__EXERCISE DIRECTIONS__:
Return only the final portion of the entries: the line with "Given: Click the new" and every line after it, each one exact.

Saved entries
==================================================
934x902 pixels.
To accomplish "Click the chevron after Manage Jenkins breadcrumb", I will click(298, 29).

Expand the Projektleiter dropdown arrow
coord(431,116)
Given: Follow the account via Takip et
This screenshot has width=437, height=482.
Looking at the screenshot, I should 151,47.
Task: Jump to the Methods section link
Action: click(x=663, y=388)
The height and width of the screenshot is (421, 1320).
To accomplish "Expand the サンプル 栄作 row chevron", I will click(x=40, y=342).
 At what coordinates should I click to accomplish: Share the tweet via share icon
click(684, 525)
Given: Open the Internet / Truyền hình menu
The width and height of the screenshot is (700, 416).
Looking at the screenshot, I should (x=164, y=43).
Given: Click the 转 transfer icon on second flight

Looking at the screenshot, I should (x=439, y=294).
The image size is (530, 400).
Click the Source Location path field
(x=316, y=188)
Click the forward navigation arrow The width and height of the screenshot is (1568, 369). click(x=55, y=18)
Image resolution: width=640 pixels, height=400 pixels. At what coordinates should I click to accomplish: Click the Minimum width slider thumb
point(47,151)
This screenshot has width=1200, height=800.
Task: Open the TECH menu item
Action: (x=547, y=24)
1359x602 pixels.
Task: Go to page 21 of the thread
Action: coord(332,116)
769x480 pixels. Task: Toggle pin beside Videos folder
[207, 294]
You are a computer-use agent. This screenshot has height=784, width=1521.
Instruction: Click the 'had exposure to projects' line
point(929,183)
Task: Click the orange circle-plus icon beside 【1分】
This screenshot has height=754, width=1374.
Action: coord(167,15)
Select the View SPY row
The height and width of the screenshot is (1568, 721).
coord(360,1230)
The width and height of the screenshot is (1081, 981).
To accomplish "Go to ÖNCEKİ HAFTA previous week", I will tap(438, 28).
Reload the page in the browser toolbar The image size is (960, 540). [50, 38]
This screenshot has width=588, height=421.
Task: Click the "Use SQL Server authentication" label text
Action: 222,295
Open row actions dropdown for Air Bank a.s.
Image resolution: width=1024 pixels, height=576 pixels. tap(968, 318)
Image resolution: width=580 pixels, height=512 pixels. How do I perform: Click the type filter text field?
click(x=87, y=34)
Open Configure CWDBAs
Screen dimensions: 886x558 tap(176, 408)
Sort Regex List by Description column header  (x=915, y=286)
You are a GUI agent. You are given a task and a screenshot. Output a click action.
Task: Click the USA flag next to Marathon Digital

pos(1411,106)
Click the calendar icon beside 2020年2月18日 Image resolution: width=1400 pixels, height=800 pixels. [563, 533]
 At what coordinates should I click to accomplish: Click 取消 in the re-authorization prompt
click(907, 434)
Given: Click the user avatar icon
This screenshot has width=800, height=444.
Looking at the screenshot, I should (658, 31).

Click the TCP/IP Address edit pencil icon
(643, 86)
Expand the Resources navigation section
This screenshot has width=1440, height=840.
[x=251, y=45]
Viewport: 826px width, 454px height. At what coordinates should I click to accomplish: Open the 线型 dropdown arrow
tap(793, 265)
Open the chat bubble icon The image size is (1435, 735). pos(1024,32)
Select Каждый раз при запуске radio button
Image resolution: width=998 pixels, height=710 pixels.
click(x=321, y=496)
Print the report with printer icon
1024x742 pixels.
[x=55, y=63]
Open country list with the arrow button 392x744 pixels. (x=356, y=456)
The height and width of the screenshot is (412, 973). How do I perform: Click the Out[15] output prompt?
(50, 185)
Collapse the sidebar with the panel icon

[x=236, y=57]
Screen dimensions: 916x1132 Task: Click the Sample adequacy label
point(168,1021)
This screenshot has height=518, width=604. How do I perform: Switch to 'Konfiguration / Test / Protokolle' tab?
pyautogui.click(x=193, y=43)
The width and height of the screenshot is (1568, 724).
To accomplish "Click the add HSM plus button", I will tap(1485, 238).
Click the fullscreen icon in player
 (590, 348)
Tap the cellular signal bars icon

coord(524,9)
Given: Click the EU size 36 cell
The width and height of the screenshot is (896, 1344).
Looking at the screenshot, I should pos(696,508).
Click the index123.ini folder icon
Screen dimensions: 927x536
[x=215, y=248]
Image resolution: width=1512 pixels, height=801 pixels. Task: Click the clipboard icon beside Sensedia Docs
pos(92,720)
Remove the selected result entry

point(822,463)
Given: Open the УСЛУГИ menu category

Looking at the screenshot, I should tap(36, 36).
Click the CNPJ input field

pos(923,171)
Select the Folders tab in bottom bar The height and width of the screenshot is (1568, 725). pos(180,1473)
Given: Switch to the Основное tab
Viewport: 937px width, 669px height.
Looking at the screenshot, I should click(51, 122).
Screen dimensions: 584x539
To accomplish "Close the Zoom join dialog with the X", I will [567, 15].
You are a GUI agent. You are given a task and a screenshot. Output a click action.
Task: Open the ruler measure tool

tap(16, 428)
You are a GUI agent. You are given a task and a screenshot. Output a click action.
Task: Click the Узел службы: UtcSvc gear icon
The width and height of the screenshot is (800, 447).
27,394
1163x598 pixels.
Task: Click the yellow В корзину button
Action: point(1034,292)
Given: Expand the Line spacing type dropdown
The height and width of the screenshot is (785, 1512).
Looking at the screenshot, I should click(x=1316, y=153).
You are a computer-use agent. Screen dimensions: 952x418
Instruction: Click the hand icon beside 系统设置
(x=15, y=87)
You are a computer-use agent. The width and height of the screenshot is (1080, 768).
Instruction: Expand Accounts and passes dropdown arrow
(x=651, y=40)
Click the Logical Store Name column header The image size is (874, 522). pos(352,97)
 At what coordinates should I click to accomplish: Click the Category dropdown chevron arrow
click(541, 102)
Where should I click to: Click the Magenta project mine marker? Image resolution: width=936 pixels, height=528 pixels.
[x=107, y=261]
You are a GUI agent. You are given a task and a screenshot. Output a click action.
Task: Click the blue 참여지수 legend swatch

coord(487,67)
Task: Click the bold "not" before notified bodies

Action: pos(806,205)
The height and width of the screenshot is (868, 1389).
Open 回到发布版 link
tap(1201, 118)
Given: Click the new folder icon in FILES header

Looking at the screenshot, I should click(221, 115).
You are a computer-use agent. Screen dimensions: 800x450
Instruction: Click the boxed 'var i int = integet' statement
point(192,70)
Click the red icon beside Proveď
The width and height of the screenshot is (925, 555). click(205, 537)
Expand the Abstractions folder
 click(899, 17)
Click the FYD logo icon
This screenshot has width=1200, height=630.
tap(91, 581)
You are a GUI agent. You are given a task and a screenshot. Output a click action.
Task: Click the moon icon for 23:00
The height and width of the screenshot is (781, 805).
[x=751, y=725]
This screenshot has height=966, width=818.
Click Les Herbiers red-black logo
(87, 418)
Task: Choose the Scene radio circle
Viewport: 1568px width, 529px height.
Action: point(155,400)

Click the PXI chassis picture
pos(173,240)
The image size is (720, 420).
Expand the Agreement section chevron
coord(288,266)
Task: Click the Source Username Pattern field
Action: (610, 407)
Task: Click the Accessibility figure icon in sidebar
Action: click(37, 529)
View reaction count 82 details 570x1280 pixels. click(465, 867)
==================================================
__RESULT OF THIS EXERCISE__:
Given: Click the new folder icon in FILES header

Looking at the screenshot, I should click(221, 115).
You are a computer-use agent. Screen dimensions: 800x450
Instruction: Click the boxed 'var i int = integet' statement
point(192,70)
Click the red icon beside Proveď
The width and height of the screenshot is (925, 555). click(205, 537)
Expand the Abstractions folder
 click(899, 17)
Click the FYD logo icon
This screenshot has width=1200, height=630.
tap(91, 581)
You are a GUI agent. You are given a task and a screenshot. Output a click action.
Task: Click the moon icon for 23:00
The height and width of the screenshot is (781, 805).
[x=751, y=725]
This screenshot has height=966, width=818.
Click Les Herbiers red-black logo
(87, 418)
Task: Choose the Scene radio circle
Viewport: 1568px width, 529px height.
Action: point(155,400)

Click the PXI chassis picture
pos(173,240)
The image size is (720, 420).
Expand the Agreement section chevron
coord(288,266)
Task: Click the Source Username Pattern field
Action: (610, 407)
Task: Click the Accessibility figure icon in sidebar
Action: click(37, 529)
View reaction count 82 details 570x1280 pixels. click(465, 867)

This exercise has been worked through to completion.